The record is clear that Harvey’s behavior intimidated female employees.
His behavior left female employees feeling that they were “in jeopardy”
or “physically threatened most of the time” when Harvey was at the workplace.
The female employees testified that Harvey’s behavior created a general
atmosphere of intimidation in the workplace that was “like working with
a ticking time bomb.”
Ninth Circuit’s Decision
The Court acknowledged that Harvey’s repeated and severe instances of
shouting, screaming, foul language, invading personal space and threatening
physical gestures were not on their face sex- or gender-related. The Court
conceded that Harvey never made sexual overtures or lewd comments, referred
to women employees in gender-specific terms, or imposed gender-specific
requirements on women employees. However, the Court noted that there is
no legal requirement that hostile acts be overtly sex- or gender-specific
in content; rather, sex- or gender-specific content is but one way to establish
discriminatory harassment. See Oncale v. Sundowner Offshore Servs., Inc.,
523 U.S. 75 (1998). The ultimate question is whether “‘members of one sex
are exposed to disadvantageous terms or conditions of employment to which
members of the other sex are not exposed.’” Id. at 80-81 (1998), quoting
Harris v. Forklift Sys., Inc., 510 U.S. 17, 25 (1993).

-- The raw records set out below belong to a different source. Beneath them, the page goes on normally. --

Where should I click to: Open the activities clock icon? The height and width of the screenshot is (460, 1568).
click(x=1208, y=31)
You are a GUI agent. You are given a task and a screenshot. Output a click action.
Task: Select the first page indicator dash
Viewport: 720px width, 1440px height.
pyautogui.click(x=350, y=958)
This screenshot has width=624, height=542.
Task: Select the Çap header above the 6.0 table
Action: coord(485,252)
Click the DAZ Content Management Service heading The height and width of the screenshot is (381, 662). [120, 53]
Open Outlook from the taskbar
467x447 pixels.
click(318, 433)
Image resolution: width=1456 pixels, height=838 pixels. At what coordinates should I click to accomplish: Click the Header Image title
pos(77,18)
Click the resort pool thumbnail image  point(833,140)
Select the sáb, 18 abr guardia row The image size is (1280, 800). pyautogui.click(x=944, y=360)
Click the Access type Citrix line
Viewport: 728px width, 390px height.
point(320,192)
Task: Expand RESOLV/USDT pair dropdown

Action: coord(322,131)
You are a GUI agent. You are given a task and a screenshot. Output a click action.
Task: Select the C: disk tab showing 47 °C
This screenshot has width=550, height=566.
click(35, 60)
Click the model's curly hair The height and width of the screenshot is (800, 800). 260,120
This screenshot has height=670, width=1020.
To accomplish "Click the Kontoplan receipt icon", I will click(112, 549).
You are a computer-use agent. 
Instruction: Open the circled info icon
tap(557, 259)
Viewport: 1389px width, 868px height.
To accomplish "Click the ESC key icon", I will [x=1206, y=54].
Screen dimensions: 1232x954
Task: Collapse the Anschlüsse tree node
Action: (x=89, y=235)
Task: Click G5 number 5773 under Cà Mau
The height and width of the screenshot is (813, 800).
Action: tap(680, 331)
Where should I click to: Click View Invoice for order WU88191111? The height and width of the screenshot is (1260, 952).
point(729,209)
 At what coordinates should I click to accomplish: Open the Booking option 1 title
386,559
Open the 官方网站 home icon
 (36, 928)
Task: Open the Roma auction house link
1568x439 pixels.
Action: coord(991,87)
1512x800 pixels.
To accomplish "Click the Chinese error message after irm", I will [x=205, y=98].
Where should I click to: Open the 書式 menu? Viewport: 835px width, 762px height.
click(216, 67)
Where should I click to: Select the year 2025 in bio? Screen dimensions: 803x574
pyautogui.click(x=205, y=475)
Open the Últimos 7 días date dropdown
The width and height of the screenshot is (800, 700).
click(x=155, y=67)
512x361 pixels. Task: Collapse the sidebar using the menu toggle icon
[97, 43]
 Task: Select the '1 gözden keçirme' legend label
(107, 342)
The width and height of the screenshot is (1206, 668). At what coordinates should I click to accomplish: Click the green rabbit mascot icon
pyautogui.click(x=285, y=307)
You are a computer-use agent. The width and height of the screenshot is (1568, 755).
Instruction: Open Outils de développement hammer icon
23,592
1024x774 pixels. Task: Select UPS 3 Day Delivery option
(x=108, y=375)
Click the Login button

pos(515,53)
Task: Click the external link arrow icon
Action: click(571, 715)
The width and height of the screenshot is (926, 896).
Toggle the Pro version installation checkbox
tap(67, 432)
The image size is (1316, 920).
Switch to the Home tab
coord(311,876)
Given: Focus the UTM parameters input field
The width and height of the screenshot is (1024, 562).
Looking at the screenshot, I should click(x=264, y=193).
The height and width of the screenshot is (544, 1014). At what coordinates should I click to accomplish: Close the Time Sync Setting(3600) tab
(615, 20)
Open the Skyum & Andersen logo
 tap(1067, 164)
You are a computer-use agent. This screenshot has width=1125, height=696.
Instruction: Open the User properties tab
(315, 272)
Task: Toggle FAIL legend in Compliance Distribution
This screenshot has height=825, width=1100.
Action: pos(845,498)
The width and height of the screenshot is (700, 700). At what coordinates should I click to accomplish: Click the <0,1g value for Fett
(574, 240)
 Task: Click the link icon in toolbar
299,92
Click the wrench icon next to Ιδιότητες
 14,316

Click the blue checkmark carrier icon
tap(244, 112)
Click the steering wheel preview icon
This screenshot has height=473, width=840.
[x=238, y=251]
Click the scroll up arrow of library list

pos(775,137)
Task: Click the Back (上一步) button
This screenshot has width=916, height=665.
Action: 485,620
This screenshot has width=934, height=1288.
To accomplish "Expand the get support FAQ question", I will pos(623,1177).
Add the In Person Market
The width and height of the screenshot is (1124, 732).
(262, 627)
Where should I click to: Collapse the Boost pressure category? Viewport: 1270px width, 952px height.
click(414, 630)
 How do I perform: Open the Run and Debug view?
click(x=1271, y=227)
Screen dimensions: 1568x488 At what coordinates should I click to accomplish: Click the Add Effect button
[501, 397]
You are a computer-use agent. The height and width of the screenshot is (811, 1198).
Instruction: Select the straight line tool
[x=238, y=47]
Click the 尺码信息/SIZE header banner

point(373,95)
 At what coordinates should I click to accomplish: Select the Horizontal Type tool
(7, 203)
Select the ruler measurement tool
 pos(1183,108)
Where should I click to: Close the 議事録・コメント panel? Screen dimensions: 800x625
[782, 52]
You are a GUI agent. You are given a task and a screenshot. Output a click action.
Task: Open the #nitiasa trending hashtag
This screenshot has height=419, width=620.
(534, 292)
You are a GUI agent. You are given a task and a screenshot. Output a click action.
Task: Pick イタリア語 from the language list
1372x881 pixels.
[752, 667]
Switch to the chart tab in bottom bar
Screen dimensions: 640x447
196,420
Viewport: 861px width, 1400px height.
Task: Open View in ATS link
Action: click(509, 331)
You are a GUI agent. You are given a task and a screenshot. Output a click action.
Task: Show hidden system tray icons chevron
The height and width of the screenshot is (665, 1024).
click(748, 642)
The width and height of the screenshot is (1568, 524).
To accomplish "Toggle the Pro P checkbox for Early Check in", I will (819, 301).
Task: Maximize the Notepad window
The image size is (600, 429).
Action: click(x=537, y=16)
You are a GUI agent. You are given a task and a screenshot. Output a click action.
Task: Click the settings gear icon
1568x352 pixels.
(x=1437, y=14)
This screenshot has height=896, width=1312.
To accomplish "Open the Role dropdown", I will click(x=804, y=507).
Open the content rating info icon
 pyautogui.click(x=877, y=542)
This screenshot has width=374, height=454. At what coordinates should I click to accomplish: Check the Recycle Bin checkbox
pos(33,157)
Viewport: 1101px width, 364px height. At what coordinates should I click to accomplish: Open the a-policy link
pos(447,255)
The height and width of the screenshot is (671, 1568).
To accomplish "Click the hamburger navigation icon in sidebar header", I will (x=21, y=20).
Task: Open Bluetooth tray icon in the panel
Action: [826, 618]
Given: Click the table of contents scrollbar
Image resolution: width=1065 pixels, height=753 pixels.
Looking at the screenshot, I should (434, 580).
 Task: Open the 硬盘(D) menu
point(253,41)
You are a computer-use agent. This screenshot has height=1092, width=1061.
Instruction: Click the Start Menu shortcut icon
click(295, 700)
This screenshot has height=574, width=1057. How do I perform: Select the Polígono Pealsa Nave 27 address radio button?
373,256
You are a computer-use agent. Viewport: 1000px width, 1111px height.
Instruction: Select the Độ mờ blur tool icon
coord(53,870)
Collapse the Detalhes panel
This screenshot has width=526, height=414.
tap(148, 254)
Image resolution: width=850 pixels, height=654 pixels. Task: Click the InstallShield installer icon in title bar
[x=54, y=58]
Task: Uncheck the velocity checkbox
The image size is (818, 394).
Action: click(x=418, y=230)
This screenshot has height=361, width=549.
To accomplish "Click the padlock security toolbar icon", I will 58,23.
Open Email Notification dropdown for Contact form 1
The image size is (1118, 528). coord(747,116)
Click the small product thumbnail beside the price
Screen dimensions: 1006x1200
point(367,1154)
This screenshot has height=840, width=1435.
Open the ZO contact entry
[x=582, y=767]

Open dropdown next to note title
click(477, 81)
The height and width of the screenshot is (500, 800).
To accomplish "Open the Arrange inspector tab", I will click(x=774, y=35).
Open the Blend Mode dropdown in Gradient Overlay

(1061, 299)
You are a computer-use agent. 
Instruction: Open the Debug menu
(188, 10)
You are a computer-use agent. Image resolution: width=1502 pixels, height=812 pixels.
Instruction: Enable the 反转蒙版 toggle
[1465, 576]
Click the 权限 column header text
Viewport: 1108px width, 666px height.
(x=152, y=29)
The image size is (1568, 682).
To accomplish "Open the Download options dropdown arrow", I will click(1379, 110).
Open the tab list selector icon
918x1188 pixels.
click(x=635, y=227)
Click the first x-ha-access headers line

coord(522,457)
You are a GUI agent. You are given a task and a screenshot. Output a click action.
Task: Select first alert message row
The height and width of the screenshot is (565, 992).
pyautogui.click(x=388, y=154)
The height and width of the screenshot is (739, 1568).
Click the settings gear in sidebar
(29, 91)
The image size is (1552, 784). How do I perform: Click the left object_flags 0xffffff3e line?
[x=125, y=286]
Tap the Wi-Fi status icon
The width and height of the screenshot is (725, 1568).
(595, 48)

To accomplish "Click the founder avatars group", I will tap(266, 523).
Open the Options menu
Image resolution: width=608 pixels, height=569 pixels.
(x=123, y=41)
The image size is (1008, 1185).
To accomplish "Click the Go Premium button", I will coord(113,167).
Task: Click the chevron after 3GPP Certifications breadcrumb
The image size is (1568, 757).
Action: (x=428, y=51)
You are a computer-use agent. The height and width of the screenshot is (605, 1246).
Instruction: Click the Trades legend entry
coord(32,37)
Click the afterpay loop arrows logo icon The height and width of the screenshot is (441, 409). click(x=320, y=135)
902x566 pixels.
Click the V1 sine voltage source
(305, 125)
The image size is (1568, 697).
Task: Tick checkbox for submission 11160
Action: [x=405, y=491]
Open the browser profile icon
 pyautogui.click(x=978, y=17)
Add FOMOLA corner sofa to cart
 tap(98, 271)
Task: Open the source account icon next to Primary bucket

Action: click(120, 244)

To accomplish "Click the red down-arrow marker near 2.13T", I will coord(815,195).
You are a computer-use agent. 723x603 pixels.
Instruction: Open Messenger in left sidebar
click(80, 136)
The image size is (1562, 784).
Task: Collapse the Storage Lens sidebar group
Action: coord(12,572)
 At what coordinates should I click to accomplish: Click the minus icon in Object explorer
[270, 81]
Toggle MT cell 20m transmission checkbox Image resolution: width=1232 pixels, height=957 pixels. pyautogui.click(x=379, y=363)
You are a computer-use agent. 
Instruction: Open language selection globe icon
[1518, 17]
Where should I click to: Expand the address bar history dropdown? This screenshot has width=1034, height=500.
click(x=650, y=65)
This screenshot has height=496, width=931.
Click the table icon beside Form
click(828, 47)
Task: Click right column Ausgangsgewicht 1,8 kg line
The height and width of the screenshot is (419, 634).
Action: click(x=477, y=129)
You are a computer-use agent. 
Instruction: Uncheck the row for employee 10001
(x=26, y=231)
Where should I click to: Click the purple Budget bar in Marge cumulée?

The Ninth Circuit found that the District Court erred by focusing on
whether “any of the exchanges between Harvey and Plaintiffs were motivated
by lust” or by “sexual animus toward women as women.” The Ninth Circuit
held that the proper test was whether the pattern of abuse in the workplace
affected women more adversely than it affected men, i.e., the behavior had
a “differential effect” on women. The “differential effects” test looks
at both the qualitative and quantitative differences in the way men and
women experience workplace conduct. Evidence of differences in subjective
effects of harassing conduct is relevant to determining whether or not men
and women were treated differently, even when the conduct is not facially
sex- or gender-specific.
Since the record presented a question as to the objective differences
in treatment of male and female employees and strongly suggested that differences
in subjective effects were very different for men and women (e.g., “bantering
back and forth …with the boys” versus “repeated and severe instances of
shouting, ‘screaming,’ foul language, invading … personal space … and threatening
physical gestures” towards women), the plaintiffs presented a jury question
that the daily pattern of verbal and physical intimidation could satisfy
the “sufficiently severe” requirement of Title VII.
Effect of Decision
The Ninth Circuit previously ruled that harassing conduct that relied
on sexual epithets, offensive, and explicit references to women’s bodies
and sexual conduct could constitute harassing conduct “because of sex” in
violation of Title VII. Steiner v. Showboat Oper. Co., 25 F.3d 1459,
1463 (9th Cir. 1994). In Steiner, the Ninth Circuit held that a reasonable
woman could find explicitly sex- or gender-specific conduct or speech offensive
and hostile. EEOC/Christopher v. NEA extends Steiner and broadens
the contours of conduct that potentially violates Title VII’s prohibition
on sex discrimination. Rather than requiring plaintiffs to prove that a
co-worker’s or employer’s conduct was “of a sexual nature,” a plaintiff
can now present a triable issue of material fact by demonstrating that women
subjectively experienced the effects of workplace conduct differently than
did men.
Because the Court applied a subjective standard in determining that a
hostile environment existed, the decision leaves employers with uncertainty
regarding the standard to apply in determining whether conduct is sexually
harassing. Employers in the Ninth Circuit (Alaska, Arizona, California,
Guam, Hawaii, Idaho, Montana, Nevada, Oregon, Washington) now must be mindful
that apparently “benign” workplace outbursts not dressed up in sexually-biased
vocabulary may nevertheless constitute unlawful discrimination. Plaintiffs
who do not fit the traditional mold of harassment victims may now have a
legitimate course of action for abusive, “bullying” behavior even in the
absence of evidence of discriminatory intent. At the very minimum, this
decision should elicit employer reactions such as stronger workplace policies
prohibiting angry or threatening outbursts and swifter responses to rude,
overbearing, obnoxious, loud, vulgar, or unprofessional workplace conduct.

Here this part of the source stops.